1) A Learning and Teaching Resource for a Beginning Process

This resource was made using A4 paper, and purchased wrapping paper which was glued over the A4 paper.  The game board was created using Paint.NET (a picture editing software)  and numbers were manually typed in. Coloured dots were drawn with a permanent marker.  The whole board was then laminated. To play this game, students each have a game piece which is placed on start. The first student then rolls a dice and moves his counter that many spaces. The student then reads the number or counts the dots on the game board and uses paddle pop sticks to create this number. The next player then repeats this process, and the winner is the student who reaches the ‘finish’ square first. This game aims to teach students the relationship between the different representations of numbers – symbols and pictorial representations.

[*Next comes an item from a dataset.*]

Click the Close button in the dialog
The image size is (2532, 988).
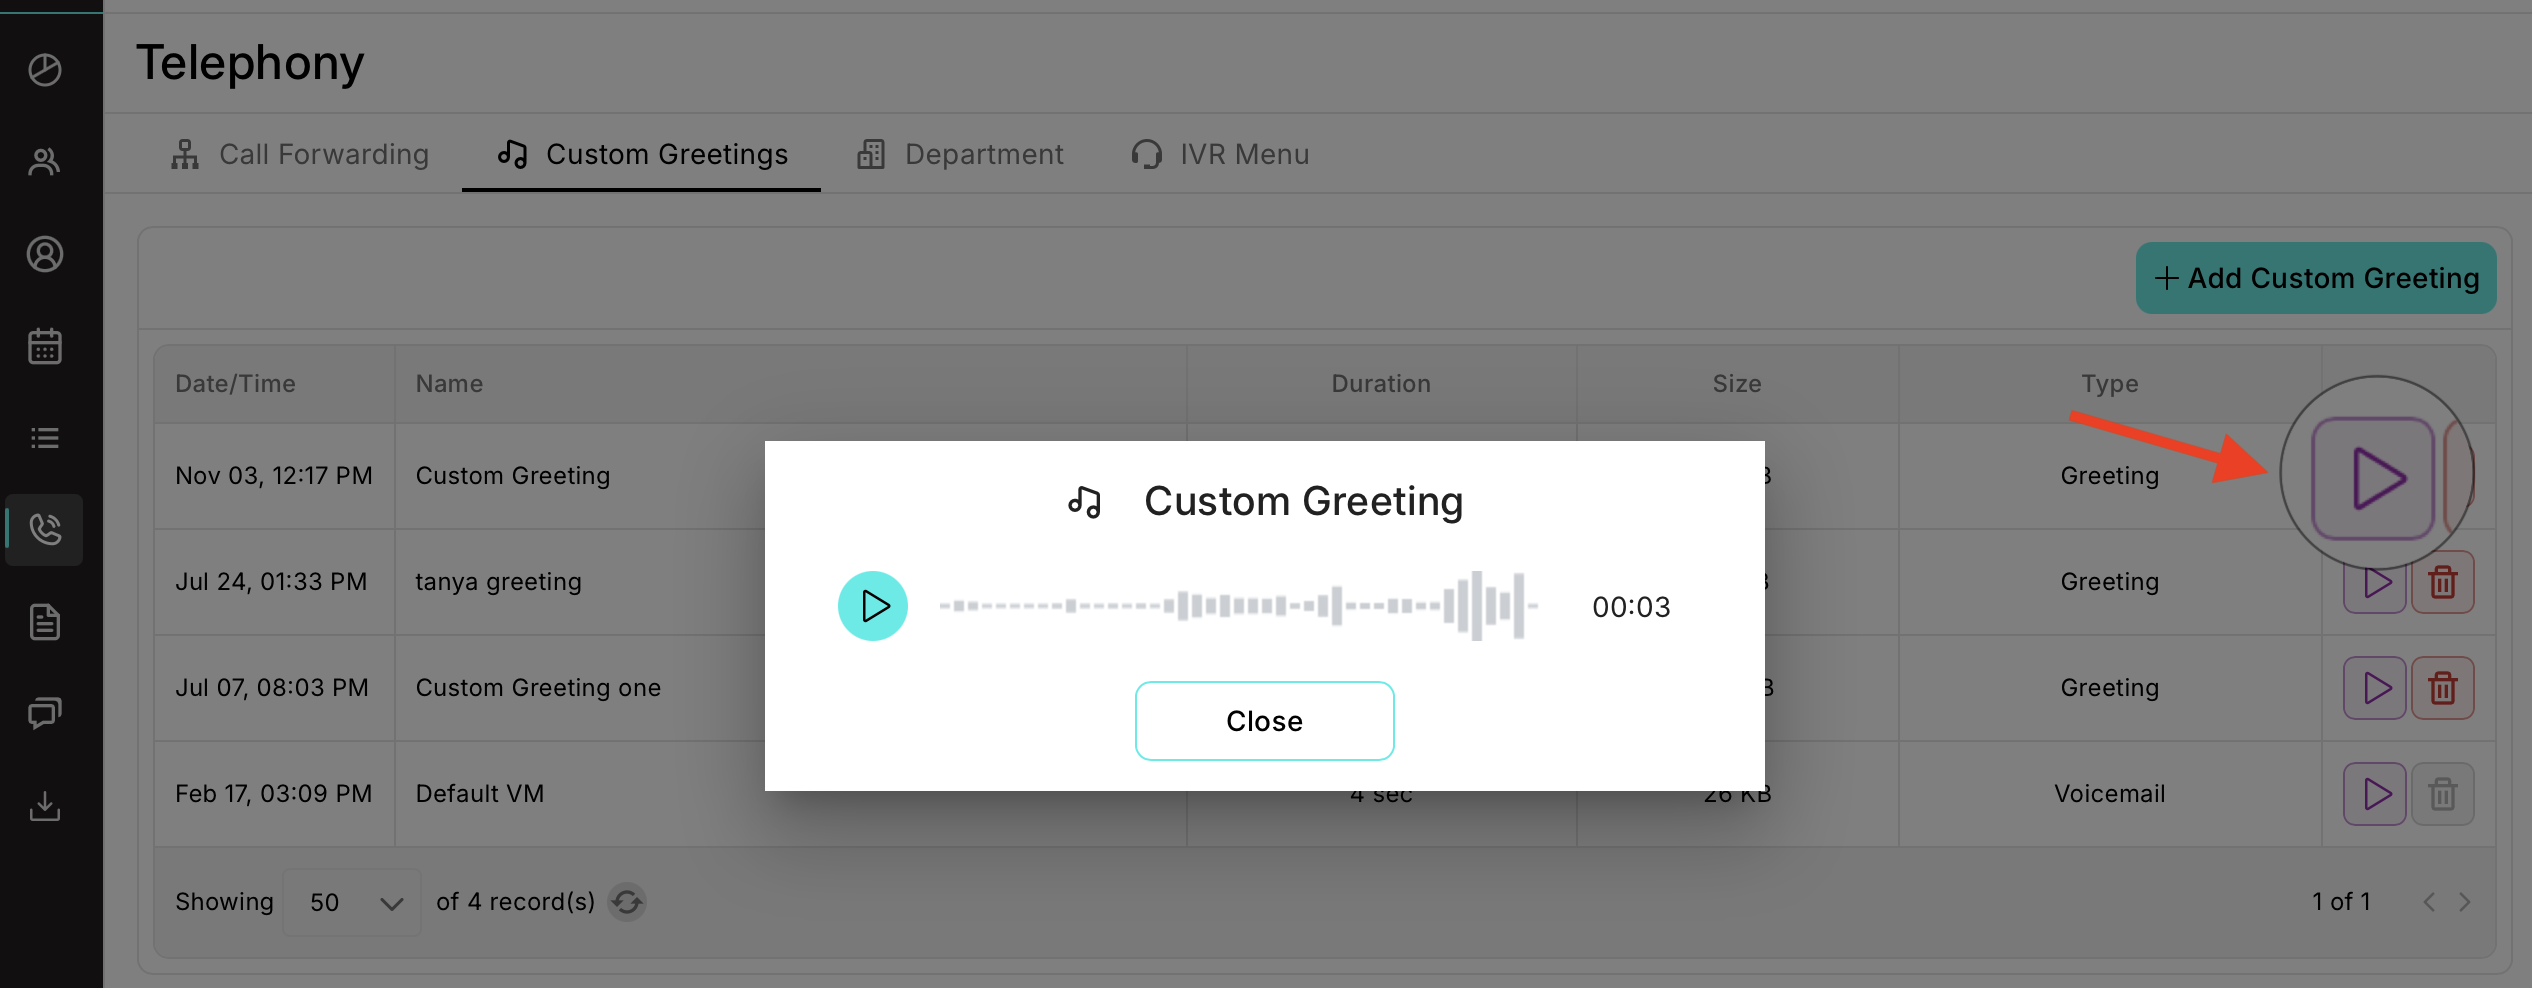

2) The Purpose of the Resource

The purpose of this resource is to reinforce two concepts – firstly, to identify a numeral or quantity and connect it to a number name, and then to match it to a number of paddle pop sticks. This is designed to assist students in recognising the correlation between these different forms of numbers, and meaningfully connect them, whilst also developing counting skills and early subitising (based on recognising a number of dots without counting them). By allowing students to work with both abstract (numerals and dots) and concrete materials (paddle pop sticks), students develop a well-rounded understanding about how these materials correlate to one another, whilst staying within an area of familiarity to the child. This resource is primarily designed for the foundation year, but can also be successfully used in Special Education contexts with slightly older students. This game is linked to the Foundation Year Mathematics curriculum, for the Number and Algebra strand and Number and Place Value sub-strand. The content descriptor reads ‘(students will) connect number names, numerals and quantities, including zero, initially up to 10 and then beyond (ACMNA002)’ and the elaboration is ‘understanding that each object must be counted only once, that the arrangement of objects does not affect how many there are, and that the last number counted answers the ‘how many’ question’. (ACARA, n.d.). When using the language model for mathematics with this board game, the second and third tiers of language should be used (Gregory, 2013). These tiers are the materials and mathematics tiers respectively, where materials language uses concrete items such as counters or paddle pop sticks, and the mathematics language uses numbers such as 7 or 6, with words such as ‘count’, or ‘how many are there?’.  The mathematics language is used initially, where students identify the number shown to them, and then the activity uses materials language to manipulate the paddle pop sticks to reinforce this idea in a more comfortable and familiar way to the child.